On the road to Emmaus in Luke 24, Cleopas and his companion also encounter Christ as stranger. Walking along in confusion, grieving the death of the prophet Jesus and wondering about this news of an empty tomb, they are joined by someone who asks what they are discussing. They fill him in on the fragments of the story: their lost hopes for a messiah, the disorienting news about women and angels and a missing body. At this, their unknown companion proceeds to reinterpret the truth of their own Scriptures. But it is not until they are at table, when the stranger takes bread, blesses and breaks it and gives it to them, that “their eyes are opened” and they recognize him — at which point he vanishes. Again, the risen Christ comes in the stranger’s guise. Again he cannot be grasped.

The resurrected Christ refuses to be held — not in a tomb, not even in the arms of his beloved disciples.
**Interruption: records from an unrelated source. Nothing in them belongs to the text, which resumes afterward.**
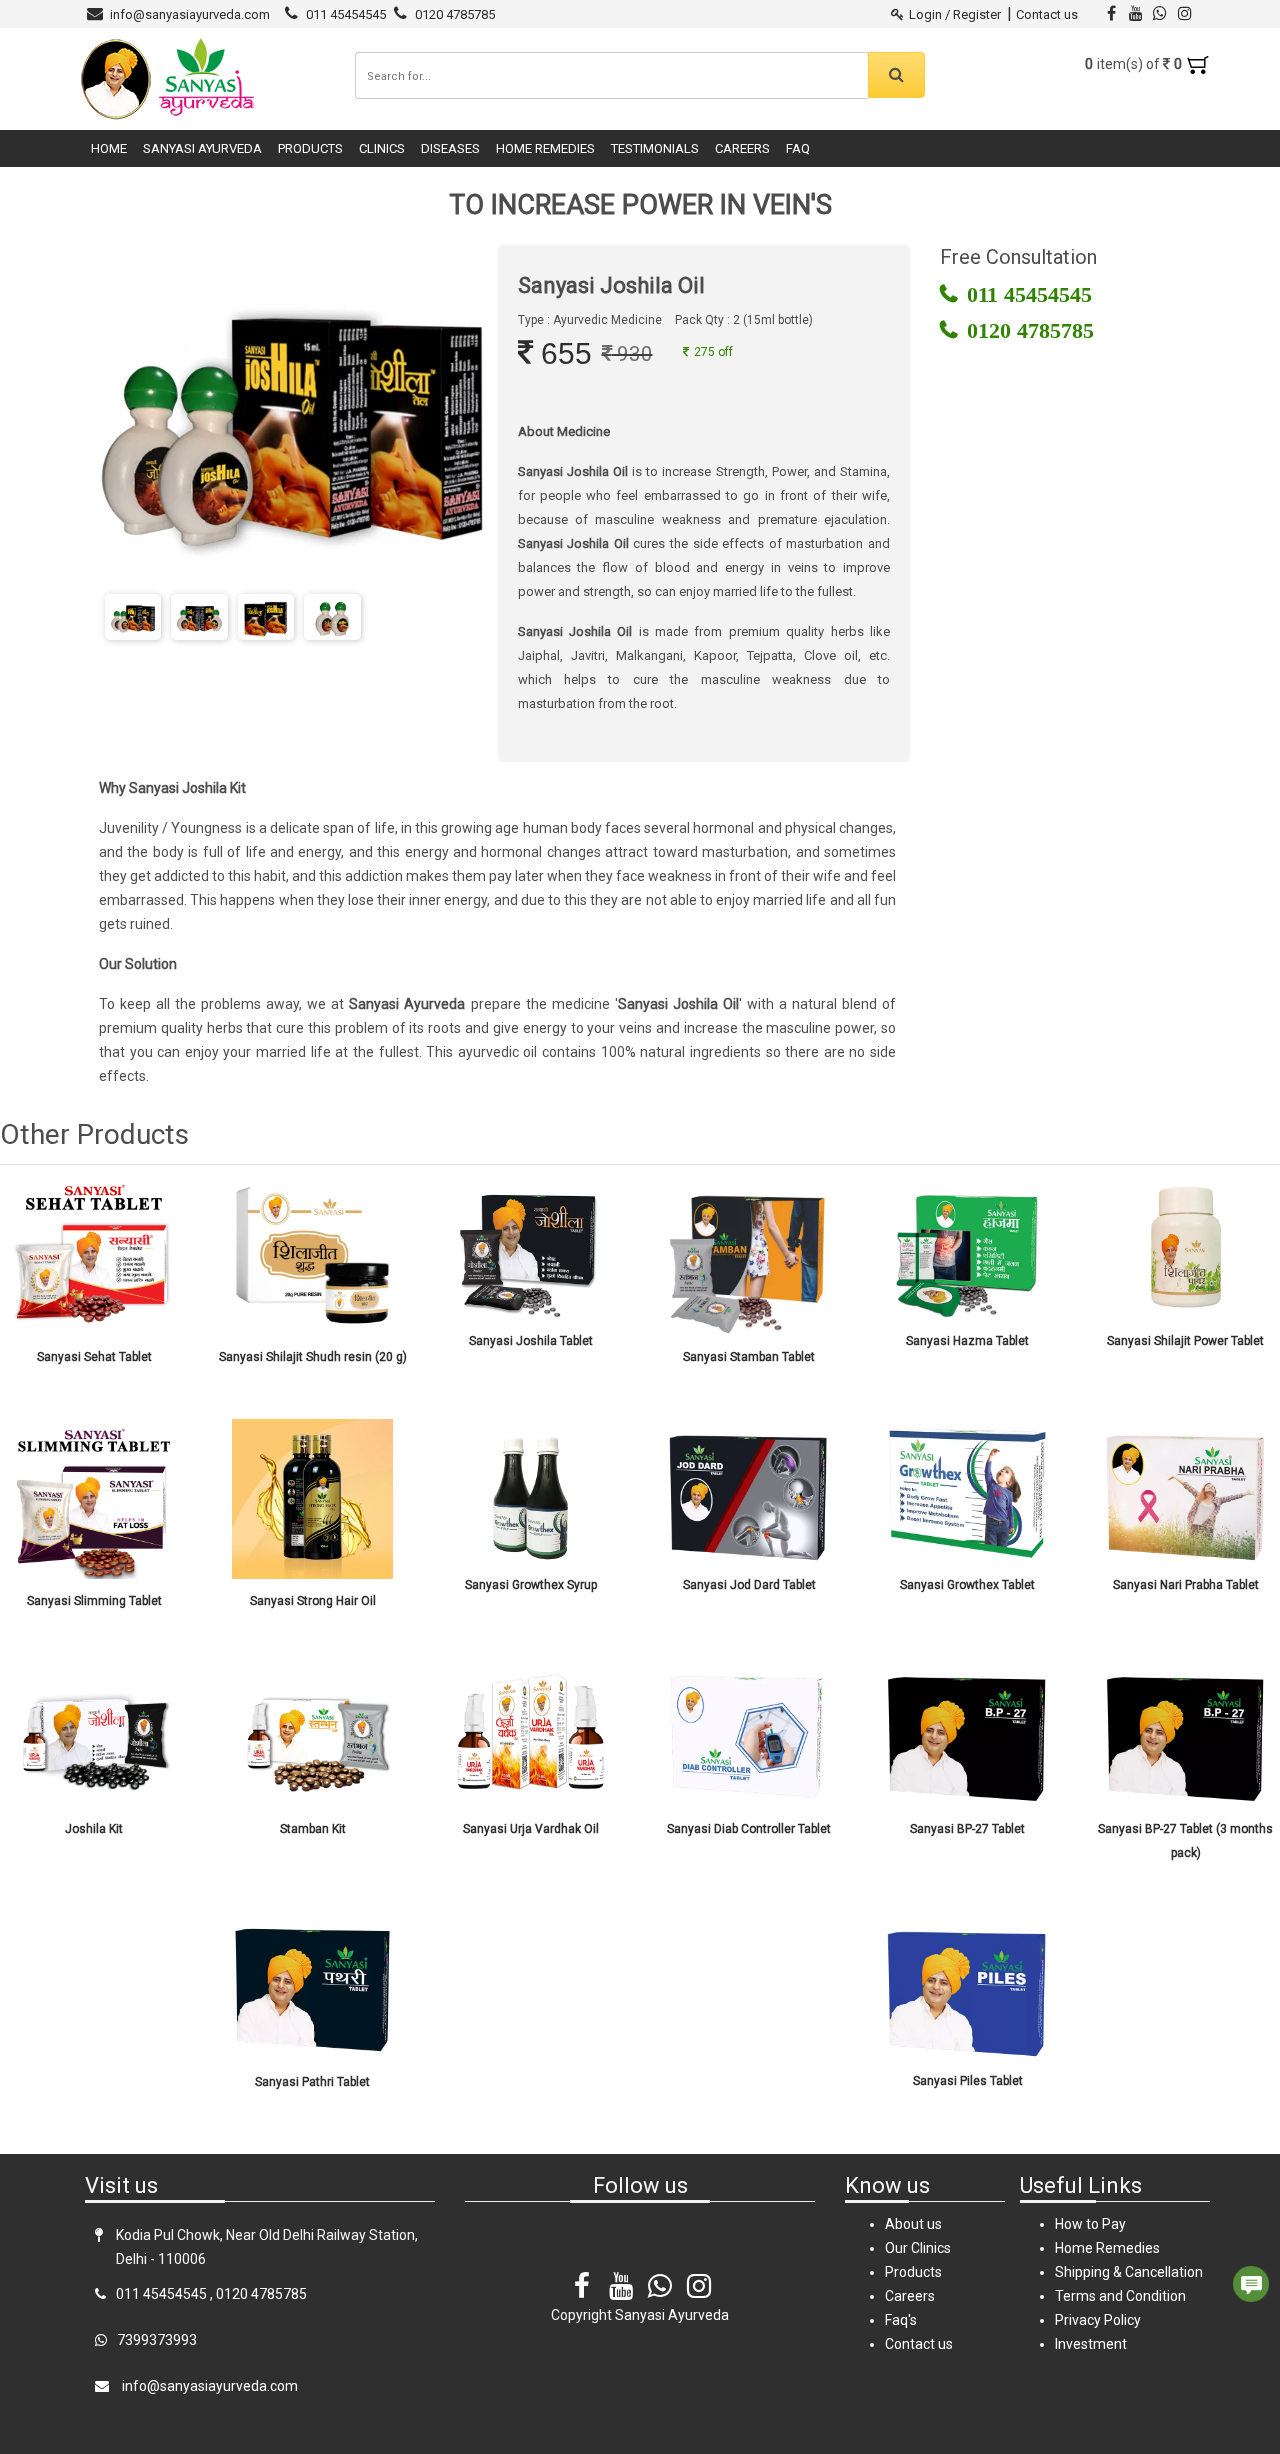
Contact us (1047, 14)
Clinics (382, 148)
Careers (742, 148)
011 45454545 (346, 14)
He grants Mary a new life of hope and joy; he gives Cleopas and his friend new vision. Yet he grants this transformation precisely through coming to them as a stranger who eludes their grasp. This theme of strangeness, of otherness, here at the heart of the Gospel calls us to pay close attention to all strangers whom we encounter. As Rowan Williams, archbishop of Canterbury, says, “he stands as a stark reminder that it is only in confronting the partner and the stranger that we meet him. He compels us to self-forgetful ‘attention’ to all strangers and all dialogue partners — those of other races and cultures, of other faiths, of other Christian confessions … To let the other be strange and yet not reject him or her, to give and to be given attentive, contemplative regard — this is all part of our encounter with a risen Lord.”

THE OTHERNESS OF GOD

In a world of religious others, our proclamation “Christ is risen” does not turn us away from those who do not share our witness. Precisely the opposite: resurrection turns us toward the other. Just at this point of our most peculiar, most particular confession, then, we find an opening to the incomprehensible mystery of our God.

On Easter, we witness, we announce, we wonder. We do not grasp the risen Christ. He goes before us, the stranger, and because he carries our lives in his, we are drawn with him to encounter the otherness of God in the faces of all the strangers we meet.

Martha Moore-Keish is an associate professor of theology at Columbia Theological Seminary in Decatur, Ga.